### ASSIGNMENT
In the listing that follows, the lines starting at the one containing "Task: Open the Überschwemmung tab" and ending at the one containing "Task: Collapse the lib folder" are to be returned exactly, both boundary lines included, and no others.
───
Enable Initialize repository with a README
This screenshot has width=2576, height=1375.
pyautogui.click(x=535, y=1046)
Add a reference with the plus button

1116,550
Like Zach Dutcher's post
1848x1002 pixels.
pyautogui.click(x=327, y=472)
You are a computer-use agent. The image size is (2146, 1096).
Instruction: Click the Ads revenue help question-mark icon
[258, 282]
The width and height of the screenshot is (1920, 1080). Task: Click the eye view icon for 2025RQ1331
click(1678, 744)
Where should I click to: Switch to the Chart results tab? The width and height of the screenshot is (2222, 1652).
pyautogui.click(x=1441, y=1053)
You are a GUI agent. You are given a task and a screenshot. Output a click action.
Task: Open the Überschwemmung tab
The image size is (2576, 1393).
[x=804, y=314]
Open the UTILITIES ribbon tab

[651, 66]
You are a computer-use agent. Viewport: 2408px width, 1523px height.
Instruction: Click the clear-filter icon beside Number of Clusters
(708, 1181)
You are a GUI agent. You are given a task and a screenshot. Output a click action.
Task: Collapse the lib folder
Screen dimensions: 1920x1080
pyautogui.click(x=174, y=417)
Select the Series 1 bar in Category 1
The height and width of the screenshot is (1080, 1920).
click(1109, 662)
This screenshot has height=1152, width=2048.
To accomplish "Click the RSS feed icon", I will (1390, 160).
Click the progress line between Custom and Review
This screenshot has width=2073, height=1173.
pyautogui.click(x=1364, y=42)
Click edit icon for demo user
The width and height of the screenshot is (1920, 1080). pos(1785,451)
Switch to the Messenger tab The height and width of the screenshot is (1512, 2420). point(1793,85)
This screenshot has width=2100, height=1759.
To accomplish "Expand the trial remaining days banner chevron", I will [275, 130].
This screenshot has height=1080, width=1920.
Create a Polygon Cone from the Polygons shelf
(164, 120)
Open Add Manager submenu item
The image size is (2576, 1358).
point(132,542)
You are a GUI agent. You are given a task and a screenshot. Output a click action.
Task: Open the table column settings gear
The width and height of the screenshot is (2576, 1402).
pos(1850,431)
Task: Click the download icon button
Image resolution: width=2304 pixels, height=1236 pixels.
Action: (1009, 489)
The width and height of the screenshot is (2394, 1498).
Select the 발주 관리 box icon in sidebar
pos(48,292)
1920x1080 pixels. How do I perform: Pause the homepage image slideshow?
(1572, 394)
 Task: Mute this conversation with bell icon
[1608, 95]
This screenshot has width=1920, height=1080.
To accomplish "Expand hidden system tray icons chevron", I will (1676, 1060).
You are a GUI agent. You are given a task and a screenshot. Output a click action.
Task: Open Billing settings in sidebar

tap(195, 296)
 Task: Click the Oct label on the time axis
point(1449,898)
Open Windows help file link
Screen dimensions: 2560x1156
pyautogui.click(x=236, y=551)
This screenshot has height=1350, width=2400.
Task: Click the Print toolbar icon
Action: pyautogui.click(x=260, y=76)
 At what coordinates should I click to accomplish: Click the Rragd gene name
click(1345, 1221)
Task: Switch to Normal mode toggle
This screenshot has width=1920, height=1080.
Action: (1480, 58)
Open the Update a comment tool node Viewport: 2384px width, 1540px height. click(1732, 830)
───
### TASK RESPONSE
Task: Open the Überschwemmung tab
The image size is (2576, 1393).
[x=804, y=314]
Open the UTILITIES ribbon tab

[651, 66]
You are a computer-use agent. Viewport: 2408px width, 1523px height.
Instruction: Click the clear-filter icon beside Number of Clusters
(708, 1181)
You are a GUI agent. You are given a task and a screenshot. Output a click action.
Task: Collapse the lib folder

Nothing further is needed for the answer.